There is a lot to say about the recent flurry of posts regarding the NCFIC panel about Christian hip-hop. I’ll start by pointing you to Joe Carter’s round-up of the whole thing. Included is a transcript as well as the video, and then a number of links from around the web that refute the panel. And rightfully so. The panel is woefully mistaken in lots of ways.

A quick caveat, that will sound familiar if you’ve already read some of the responses: I write this not because I wish to defame any of the men on the panel, but because I wish to encourage truthful and Gospel-centered rhetoric from all sides. Not all of the responses have been equal, though most of the ones that Joe linked above are excellent examples. I’m a fan of the genre (in spite of finding the genre of music and the culture surrounding it later in life), so the panel was somewhat personal. I cannot imagine how it must have felt for those who are actively involved in Christian hip-hop, though perhaps much of it was old-hat (sadly).

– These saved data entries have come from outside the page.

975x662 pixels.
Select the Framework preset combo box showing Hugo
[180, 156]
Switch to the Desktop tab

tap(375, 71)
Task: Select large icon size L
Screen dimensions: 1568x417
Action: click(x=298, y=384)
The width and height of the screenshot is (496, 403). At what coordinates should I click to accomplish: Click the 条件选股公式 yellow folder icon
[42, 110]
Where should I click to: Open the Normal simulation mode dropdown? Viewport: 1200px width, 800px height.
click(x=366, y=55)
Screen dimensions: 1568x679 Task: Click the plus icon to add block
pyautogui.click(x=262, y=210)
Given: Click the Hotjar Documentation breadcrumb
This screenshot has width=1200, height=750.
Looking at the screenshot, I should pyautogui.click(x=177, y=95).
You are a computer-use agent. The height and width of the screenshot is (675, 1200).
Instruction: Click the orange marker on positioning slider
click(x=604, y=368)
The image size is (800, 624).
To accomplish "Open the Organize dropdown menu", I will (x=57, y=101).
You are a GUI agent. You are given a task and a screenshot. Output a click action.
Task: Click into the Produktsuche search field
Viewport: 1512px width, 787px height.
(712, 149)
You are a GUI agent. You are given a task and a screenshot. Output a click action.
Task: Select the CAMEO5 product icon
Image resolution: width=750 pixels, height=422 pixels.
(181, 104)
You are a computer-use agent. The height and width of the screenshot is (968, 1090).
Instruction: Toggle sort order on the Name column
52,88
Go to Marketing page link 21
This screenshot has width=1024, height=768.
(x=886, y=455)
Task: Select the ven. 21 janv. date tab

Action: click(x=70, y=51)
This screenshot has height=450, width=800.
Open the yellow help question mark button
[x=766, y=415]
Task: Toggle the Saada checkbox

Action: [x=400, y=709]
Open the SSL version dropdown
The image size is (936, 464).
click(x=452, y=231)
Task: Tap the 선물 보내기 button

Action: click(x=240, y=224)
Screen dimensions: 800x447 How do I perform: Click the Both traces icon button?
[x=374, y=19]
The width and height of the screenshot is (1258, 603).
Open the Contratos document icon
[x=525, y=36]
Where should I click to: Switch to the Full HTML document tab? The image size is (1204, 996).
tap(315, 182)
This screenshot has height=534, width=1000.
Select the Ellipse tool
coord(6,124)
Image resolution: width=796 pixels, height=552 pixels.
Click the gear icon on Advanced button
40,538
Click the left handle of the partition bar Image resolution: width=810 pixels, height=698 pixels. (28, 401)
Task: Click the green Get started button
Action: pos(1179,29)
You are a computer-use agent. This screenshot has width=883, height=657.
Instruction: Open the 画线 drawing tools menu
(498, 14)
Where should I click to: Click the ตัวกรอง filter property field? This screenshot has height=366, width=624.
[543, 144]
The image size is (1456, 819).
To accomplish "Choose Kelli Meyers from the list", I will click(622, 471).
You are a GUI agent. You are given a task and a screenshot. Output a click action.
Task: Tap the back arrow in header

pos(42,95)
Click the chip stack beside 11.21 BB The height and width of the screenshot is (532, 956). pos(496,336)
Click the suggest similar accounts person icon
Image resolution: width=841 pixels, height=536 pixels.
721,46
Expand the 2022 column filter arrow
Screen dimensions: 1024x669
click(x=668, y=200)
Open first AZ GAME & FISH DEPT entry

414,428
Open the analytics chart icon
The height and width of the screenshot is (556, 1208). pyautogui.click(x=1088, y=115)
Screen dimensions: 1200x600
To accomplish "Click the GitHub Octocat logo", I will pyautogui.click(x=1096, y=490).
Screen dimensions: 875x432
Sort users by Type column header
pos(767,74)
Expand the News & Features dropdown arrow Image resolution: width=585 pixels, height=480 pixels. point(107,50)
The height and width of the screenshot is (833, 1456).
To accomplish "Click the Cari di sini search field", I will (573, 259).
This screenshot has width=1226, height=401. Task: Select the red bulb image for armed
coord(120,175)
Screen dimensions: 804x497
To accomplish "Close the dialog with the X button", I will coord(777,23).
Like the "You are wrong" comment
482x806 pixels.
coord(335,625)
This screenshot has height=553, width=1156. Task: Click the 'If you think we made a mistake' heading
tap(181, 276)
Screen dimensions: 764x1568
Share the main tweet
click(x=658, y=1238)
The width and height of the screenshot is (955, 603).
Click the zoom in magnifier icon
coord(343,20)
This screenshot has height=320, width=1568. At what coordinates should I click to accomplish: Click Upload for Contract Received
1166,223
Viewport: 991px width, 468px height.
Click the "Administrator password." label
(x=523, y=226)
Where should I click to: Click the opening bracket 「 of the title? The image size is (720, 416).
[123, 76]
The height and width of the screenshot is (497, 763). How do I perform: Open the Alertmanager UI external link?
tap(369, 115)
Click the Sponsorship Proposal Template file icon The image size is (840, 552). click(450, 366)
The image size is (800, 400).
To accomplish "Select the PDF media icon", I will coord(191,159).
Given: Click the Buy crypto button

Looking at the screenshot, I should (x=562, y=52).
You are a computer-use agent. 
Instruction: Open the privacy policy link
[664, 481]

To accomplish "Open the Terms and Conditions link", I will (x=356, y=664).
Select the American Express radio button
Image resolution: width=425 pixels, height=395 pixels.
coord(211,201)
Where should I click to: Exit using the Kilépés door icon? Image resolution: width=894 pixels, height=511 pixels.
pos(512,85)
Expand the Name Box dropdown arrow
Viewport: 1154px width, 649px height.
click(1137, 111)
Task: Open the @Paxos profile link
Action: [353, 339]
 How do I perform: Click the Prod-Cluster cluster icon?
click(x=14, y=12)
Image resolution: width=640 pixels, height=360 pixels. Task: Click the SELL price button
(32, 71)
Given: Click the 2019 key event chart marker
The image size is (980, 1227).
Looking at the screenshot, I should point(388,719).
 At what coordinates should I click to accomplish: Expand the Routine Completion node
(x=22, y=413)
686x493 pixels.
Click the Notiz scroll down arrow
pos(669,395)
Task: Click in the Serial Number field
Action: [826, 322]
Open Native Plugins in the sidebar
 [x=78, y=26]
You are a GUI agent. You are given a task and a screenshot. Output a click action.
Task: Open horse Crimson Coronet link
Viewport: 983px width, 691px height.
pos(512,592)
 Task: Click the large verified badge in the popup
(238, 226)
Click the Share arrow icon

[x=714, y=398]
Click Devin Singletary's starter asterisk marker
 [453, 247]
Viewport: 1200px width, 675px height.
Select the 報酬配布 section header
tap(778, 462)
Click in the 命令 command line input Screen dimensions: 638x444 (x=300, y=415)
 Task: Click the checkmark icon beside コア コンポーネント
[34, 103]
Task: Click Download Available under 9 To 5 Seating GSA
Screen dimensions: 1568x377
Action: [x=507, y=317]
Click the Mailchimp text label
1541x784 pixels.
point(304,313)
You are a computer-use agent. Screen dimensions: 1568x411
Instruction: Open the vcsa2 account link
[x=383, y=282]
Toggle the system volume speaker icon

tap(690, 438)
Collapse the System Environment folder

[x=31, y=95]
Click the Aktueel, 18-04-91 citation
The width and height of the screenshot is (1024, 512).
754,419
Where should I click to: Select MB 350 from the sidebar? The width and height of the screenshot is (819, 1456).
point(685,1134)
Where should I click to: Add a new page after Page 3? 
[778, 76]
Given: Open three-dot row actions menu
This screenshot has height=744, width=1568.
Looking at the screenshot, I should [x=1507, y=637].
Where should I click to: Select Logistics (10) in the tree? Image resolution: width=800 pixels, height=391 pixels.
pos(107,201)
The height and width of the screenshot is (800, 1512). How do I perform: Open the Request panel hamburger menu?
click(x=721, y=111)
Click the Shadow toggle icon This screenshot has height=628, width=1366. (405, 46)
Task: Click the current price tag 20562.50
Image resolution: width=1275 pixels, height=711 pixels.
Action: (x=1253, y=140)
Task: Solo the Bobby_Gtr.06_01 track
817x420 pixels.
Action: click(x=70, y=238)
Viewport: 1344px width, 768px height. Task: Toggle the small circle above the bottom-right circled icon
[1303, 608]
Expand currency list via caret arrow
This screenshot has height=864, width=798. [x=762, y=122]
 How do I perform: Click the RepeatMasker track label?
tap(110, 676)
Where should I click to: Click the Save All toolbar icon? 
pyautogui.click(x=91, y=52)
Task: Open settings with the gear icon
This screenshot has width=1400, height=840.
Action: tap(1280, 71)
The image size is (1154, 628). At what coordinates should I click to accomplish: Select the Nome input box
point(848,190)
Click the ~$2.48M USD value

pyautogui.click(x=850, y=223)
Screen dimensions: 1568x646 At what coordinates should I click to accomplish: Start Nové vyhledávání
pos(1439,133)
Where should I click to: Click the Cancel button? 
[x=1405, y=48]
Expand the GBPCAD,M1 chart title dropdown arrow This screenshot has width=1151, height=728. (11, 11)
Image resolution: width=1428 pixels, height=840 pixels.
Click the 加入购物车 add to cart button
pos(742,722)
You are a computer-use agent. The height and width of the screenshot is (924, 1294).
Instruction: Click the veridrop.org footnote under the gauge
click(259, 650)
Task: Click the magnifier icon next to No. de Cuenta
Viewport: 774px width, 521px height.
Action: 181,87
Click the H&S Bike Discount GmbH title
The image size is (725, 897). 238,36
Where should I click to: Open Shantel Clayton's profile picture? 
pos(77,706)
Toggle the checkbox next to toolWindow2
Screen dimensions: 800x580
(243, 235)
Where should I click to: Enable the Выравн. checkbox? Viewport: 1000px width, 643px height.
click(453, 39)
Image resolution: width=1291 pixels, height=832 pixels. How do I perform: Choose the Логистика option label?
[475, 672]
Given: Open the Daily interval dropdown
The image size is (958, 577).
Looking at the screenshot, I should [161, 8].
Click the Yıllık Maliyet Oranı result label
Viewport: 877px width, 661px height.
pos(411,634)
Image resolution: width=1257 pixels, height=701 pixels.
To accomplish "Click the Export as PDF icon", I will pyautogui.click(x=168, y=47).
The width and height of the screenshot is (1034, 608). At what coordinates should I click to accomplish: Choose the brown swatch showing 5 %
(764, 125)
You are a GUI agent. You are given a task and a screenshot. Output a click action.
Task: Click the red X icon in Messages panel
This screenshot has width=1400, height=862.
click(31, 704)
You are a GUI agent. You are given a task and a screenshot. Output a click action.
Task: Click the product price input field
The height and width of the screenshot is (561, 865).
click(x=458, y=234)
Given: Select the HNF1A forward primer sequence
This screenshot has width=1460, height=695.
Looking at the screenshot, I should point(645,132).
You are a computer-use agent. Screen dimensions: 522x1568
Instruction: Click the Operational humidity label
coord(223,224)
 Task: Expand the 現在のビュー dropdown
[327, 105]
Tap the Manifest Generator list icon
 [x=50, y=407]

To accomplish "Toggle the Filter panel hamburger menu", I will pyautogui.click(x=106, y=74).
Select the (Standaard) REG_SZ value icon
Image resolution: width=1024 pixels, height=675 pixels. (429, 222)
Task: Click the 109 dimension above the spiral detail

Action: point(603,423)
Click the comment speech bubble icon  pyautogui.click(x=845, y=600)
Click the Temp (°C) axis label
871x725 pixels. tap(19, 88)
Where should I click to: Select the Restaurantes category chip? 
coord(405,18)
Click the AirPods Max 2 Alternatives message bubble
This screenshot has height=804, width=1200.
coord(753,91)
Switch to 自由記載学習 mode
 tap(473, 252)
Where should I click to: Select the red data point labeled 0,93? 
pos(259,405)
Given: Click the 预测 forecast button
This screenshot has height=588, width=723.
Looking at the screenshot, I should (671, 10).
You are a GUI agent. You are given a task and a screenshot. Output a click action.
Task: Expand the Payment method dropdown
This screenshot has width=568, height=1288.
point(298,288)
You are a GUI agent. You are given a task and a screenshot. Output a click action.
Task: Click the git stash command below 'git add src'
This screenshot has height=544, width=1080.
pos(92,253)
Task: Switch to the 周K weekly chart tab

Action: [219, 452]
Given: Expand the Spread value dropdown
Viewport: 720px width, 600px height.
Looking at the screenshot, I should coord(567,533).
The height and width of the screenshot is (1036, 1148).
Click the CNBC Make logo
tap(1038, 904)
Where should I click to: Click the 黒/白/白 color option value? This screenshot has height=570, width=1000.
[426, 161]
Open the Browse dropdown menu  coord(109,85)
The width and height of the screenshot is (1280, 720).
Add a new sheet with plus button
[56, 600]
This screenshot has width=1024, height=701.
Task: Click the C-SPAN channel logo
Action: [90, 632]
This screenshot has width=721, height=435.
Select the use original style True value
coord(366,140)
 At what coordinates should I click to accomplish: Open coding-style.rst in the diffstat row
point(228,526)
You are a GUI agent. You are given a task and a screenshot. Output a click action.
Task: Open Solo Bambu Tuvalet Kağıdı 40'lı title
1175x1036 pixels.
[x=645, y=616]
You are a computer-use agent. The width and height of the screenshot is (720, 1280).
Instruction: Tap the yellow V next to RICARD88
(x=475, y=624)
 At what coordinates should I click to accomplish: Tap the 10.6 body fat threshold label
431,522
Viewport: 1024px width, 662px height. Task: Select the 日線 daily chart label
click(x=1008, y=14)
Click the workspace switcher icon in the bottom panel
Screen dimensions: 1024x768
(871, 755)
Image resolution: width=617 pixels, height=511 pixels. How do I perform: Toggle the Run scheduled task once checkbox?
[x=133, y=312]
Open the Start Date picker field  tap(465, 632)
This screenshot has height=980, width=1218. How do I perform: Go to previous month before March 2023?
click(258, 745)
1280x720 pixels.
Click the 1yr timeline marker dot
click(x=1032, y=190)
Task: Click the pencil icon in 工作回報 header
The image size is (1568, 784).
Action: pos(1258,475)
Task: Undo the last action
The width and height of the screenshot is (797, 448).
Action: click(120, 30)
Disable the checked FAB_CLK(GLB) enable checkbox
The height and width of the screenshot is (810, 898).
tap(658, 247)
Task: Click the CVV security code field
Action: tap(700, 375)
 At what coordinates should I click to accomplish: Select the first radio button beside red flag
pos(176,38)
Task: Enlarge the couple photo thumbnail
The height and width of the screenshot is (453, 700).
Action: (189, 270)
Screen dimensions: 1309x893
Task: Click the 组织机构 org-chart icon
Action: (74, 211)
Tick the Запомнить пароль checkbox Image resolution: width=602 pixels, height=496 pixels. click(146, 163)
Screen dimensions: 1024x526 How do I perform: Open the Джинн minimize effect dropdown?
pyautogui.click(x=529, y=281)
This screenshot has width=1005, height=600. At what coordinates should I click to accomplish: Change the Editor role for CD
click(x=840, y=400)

Most of what was said was presented as fact, when each should have been conditional. Some examples:

The question is where is the emphasis. And I would argue that with the rap [sic], with the heavy beat, with those things that the physical distraction is so much that the focus is no longer on the words.

-Dan Horn

If it is the case that rap music, entirely and wholly, loses the words (and, as I suspect is the case, is just not easy to hear when you don’t listen to it very often), perhaps then we can make the case that it should be abandoned or changed. But surely some music borders on the sublime, regardless of lyrical content (or the absence of lyrics)? A beautifully played instrument reflects the glory of God, even when there are no lyrical signposts to say “God made this beauty: seriously, look at God.” Some music can bring you to tears, and hip-hop is no exception (if you don’t believe me, give Beautiful Eulogy a listen).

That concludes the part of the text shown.